4. The best advocates might not be who you think

And then the other piece of advice I’ll give you—this was another surprise for us. We came in to the program with the belief that we knew who are our biggest advocates were. We were looking at our big customers, those that were giving us lots of money and said, ‘Well, those have to be the best advocates.’ What we found was that was far from the case. We found many of our biggest advocates and customers we had never even spoken to. Even customers that were more critical of us were stronger advocates for us than we had ever thought. They were critical because they supported what we believed in.

The key thing here that I would say is be open. Be open to who an advocate could be for you, because you would be surprised where you might find them.

5. Stay continuously engaged with your advocates

And the last thing I will say is when you’re thinking about a program, your advocates or customers will probably come and participate, but they might not stay. And the reason is you have to continue to support it, and to be engaged with those customers. This requires effort. It requires resources. Make sure you have those people in place, and if you can’t do it yourself, find an agency that can help. This has really been an important learning for us as it relates to getting our program going and keeping it active.

 Let me close this with this: the most important thing I want you to take from this is focus on what matters most to your advocates, not what matters most to you. Your objectives are important, and that’s how we started the talk. But what’s more important is how do you translate those objectives into the things that the customers and other advocates you have value?
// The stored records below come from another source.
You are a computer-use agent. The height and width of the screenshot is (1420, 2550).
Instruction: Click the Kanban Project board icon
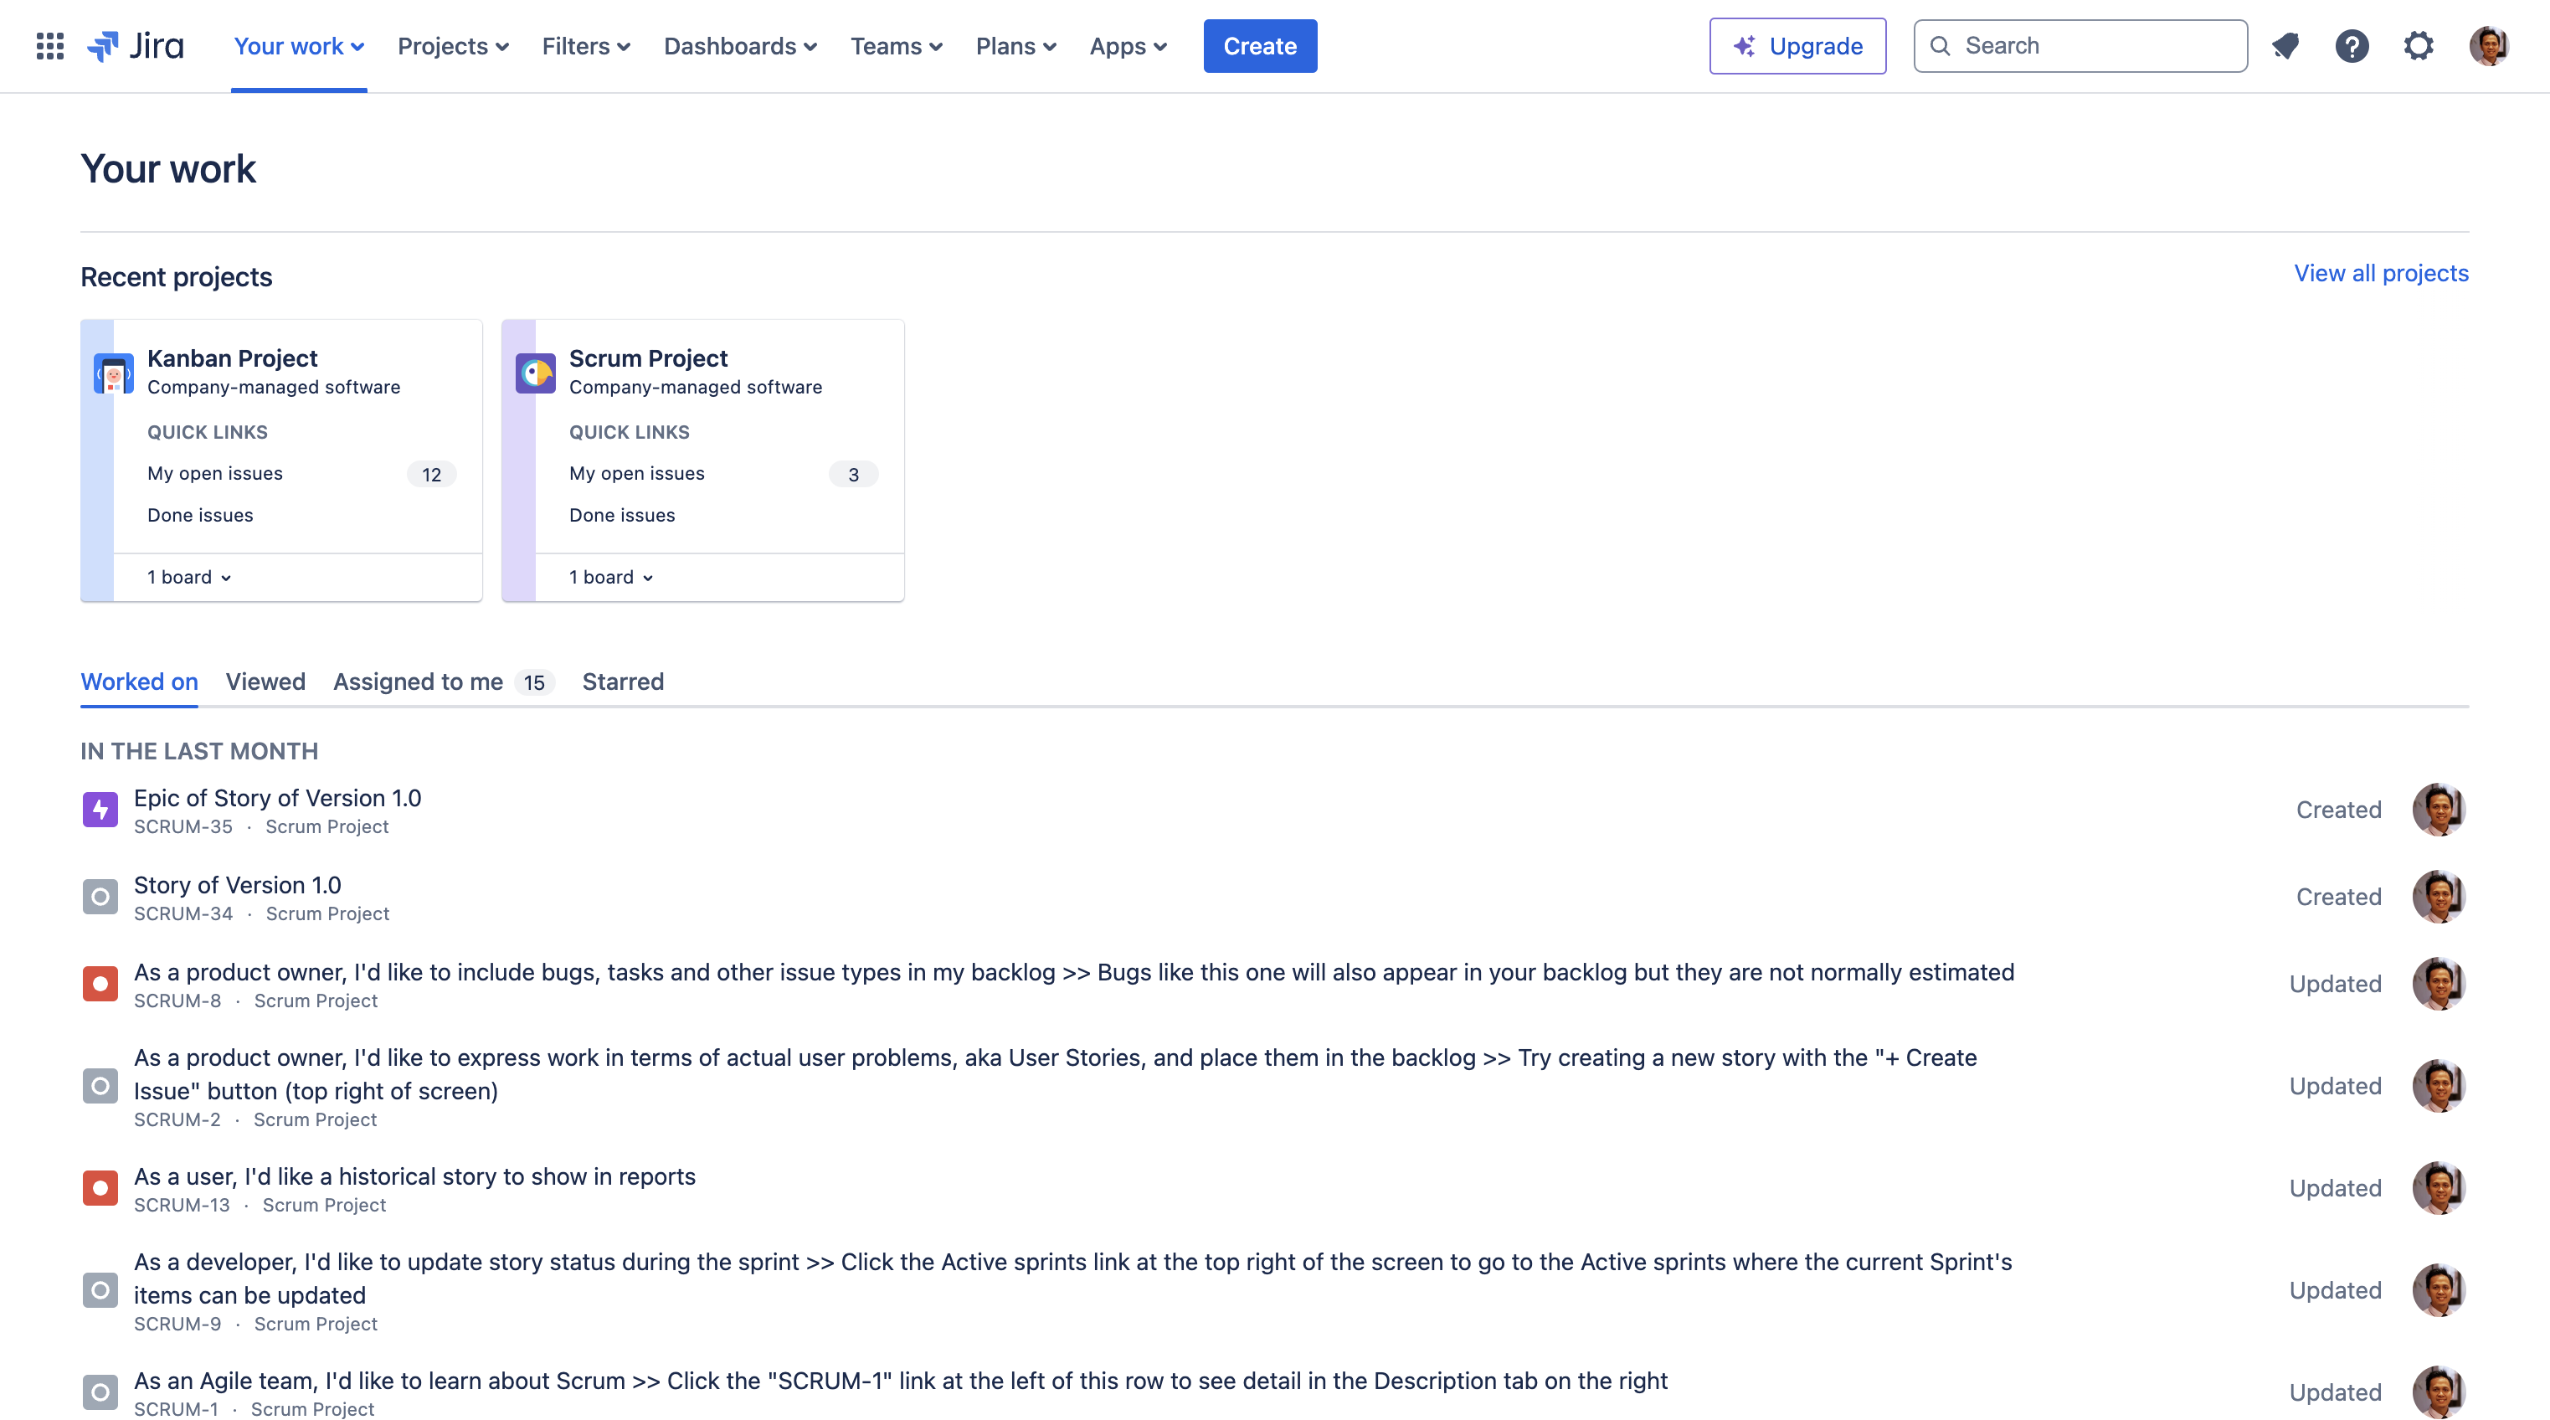coord(116,371)
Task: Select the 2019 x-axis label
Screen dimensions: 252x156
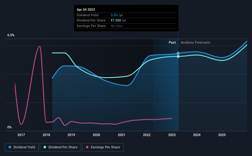Action: pyautogui.click(x=71, y=135)
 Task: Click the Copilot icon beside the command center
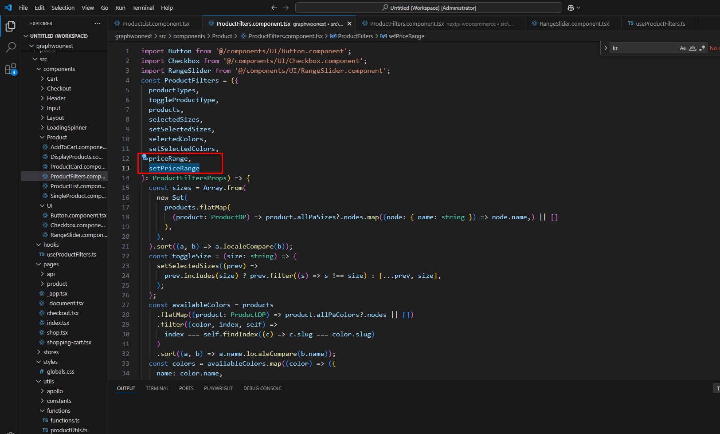[571, 8]

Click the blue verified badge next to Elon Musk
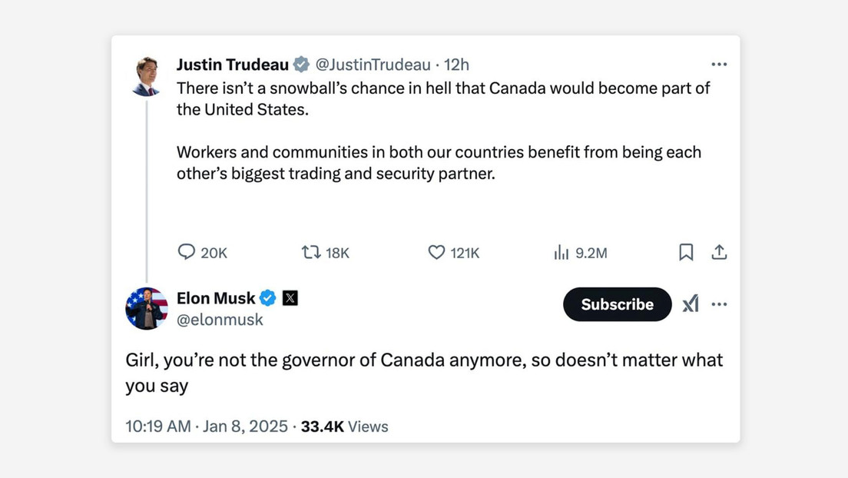tap(267, 298)
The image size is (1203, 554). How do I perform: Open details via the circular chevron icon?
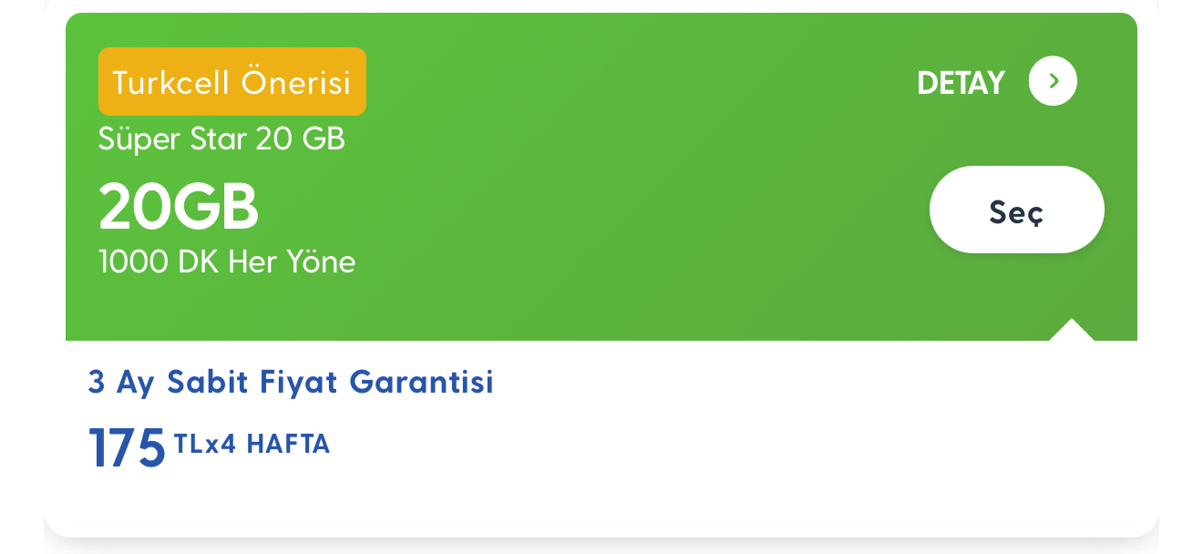[1053, 81]
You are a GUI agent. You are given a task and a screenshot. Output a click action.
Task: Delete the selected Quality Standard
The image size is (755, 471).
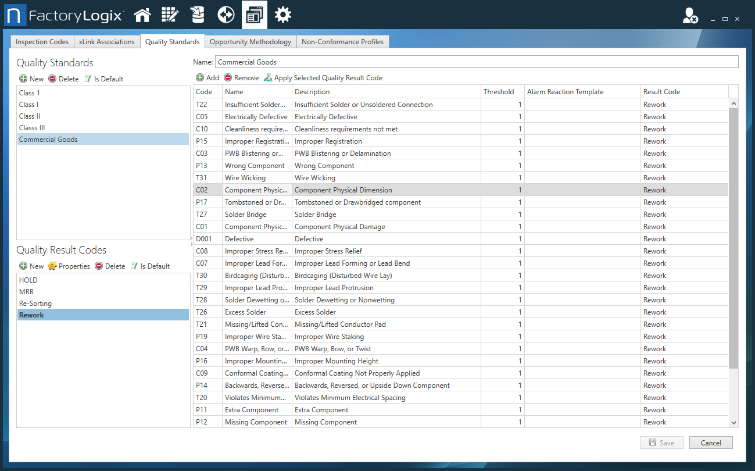[x=63, y=79]
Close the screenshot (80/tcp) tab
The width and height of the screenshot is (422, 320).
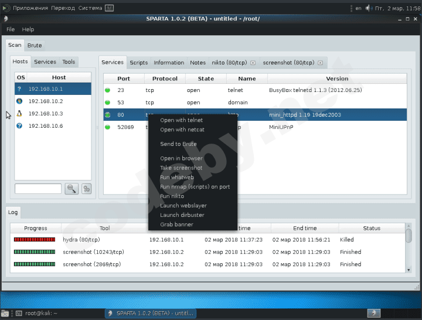(322, 63)
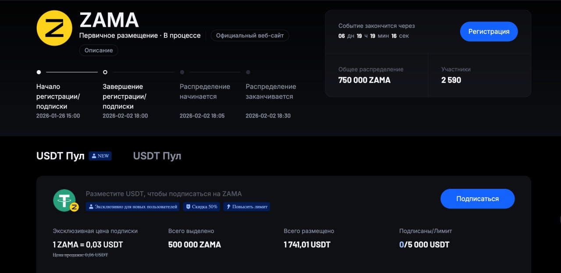Switch to the greyed-out USDT Пул tab

point(157,156)
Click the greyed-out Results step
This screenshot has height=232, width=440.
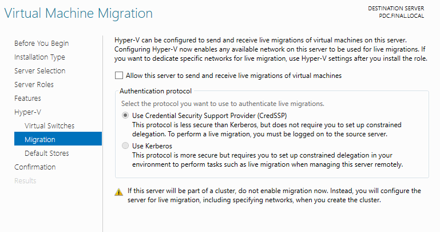pos(25,181)
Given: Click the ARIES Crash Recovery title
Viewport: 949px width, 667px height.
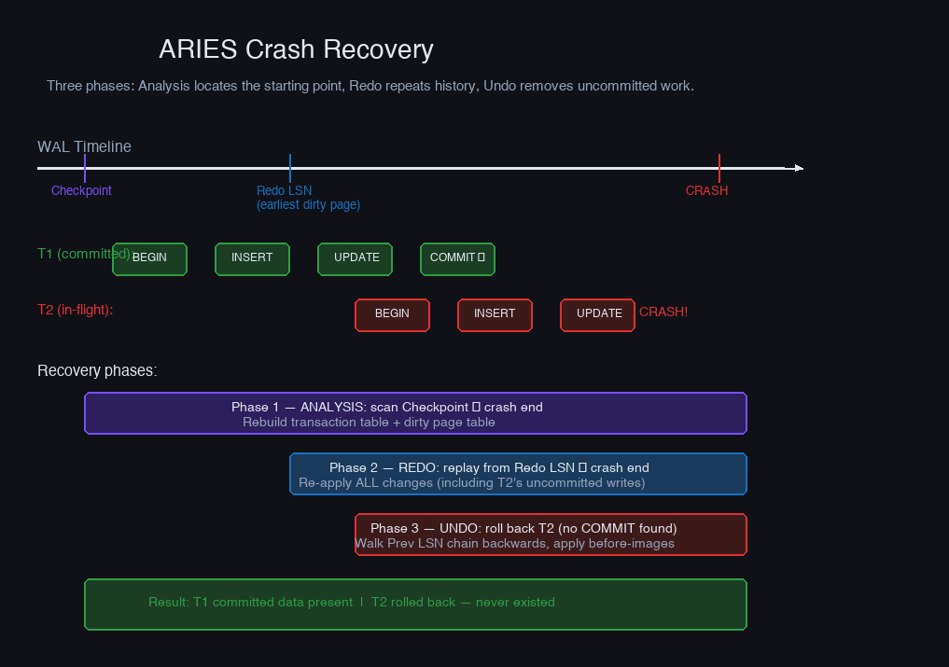Looking at the screenshot, I should pyautogui.click(x=296, y=49).
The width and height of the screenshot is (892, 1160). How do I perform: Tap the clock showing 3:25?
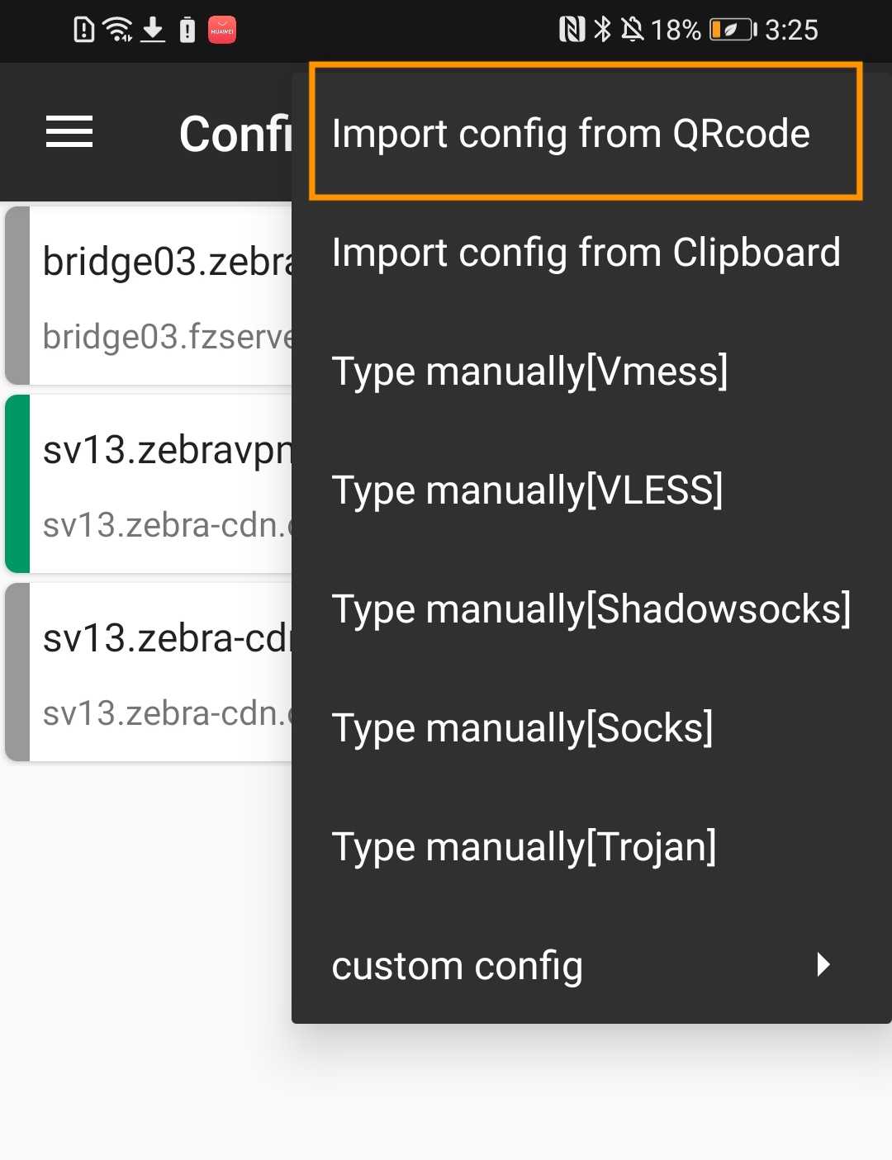788,30
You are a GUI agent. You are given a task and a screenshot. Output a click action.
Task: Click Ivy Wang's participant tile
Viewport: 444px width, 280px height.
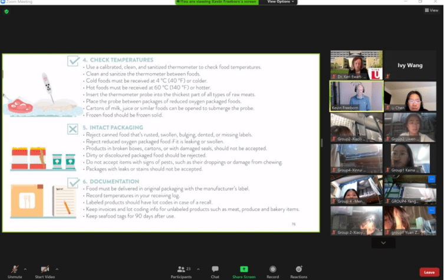point(410,65)
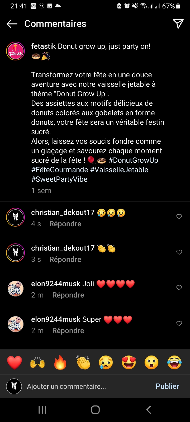The height and width of the screenshot is (422, 190).
Task: Insert the laughing tears quick emoji
Action: [x=174, y=362]
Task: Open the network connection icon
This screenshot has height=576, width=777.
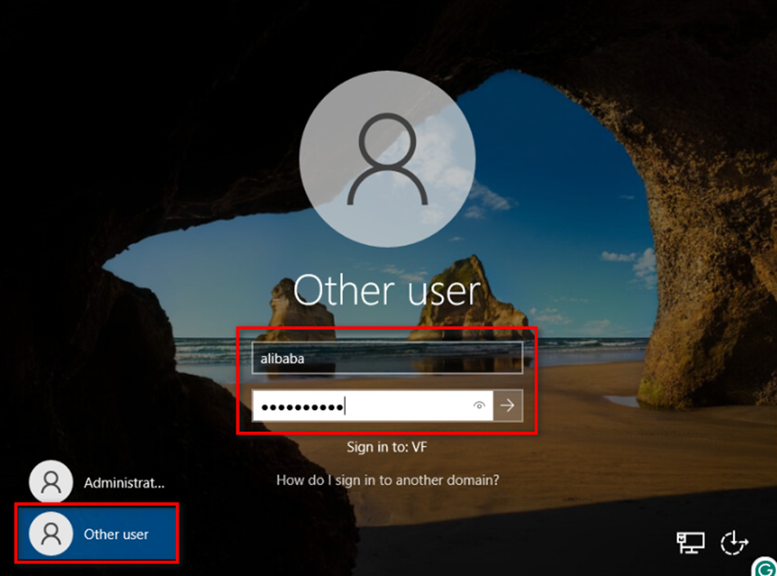Action: pos(690,542)
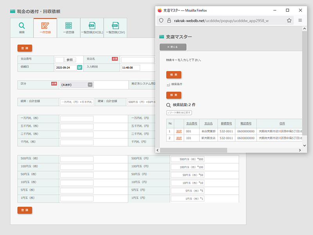The width and height of the screenshot is (313, 235).
Task: Open the calendar picker beside 依頼日
Action: point(80,67)
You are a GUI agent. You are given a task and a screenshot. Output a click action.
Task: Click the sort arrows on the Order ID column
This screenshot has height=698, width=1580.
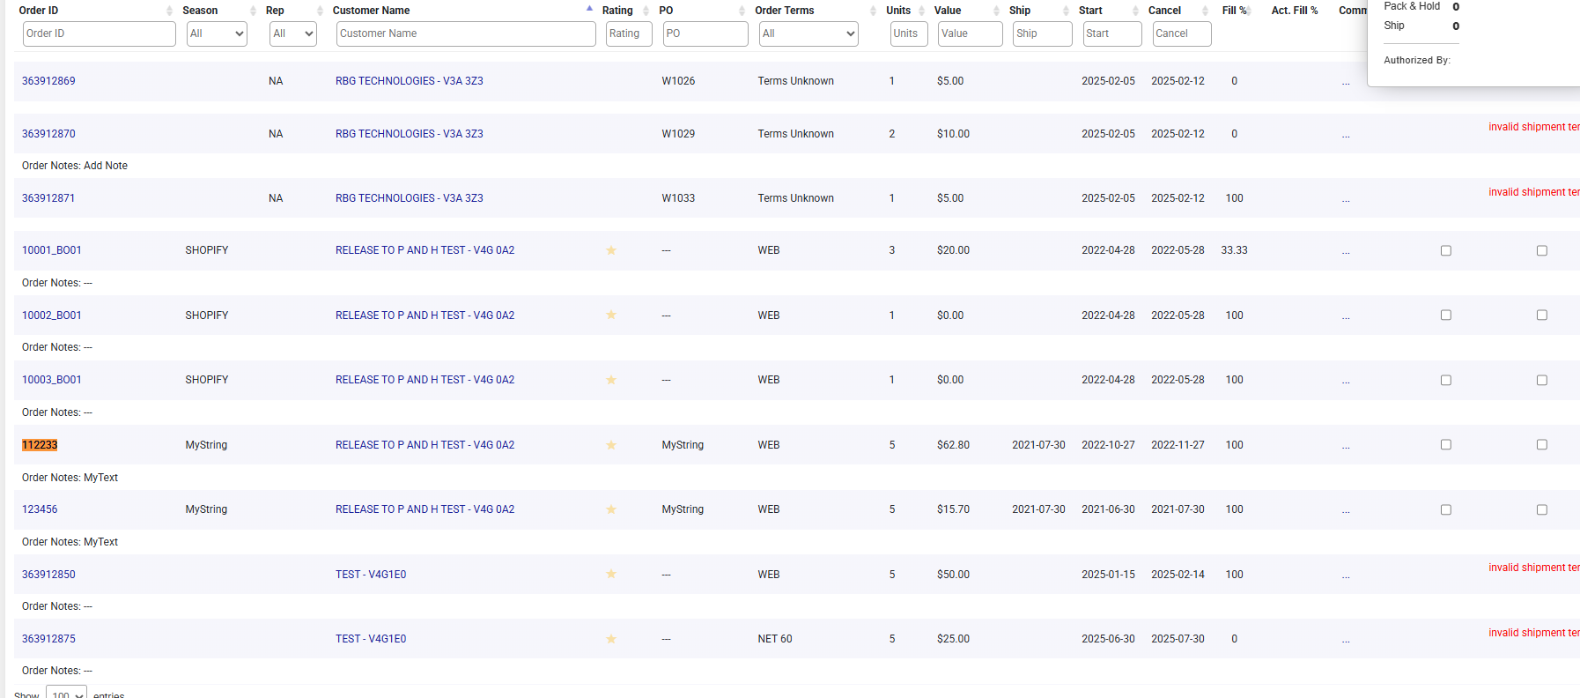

At the end of the day, this is not about awakening the zombies in your customers because they are not doing what you want. In some respects, it’s about awakening the zombie in each of you and thinking about how we turn this around so that we’re actually their servants and not the other way around. And if you can do that, you’ll get to a point where advocates are participating in your program not because they have to, or because you’re forcing them to, but because they want to.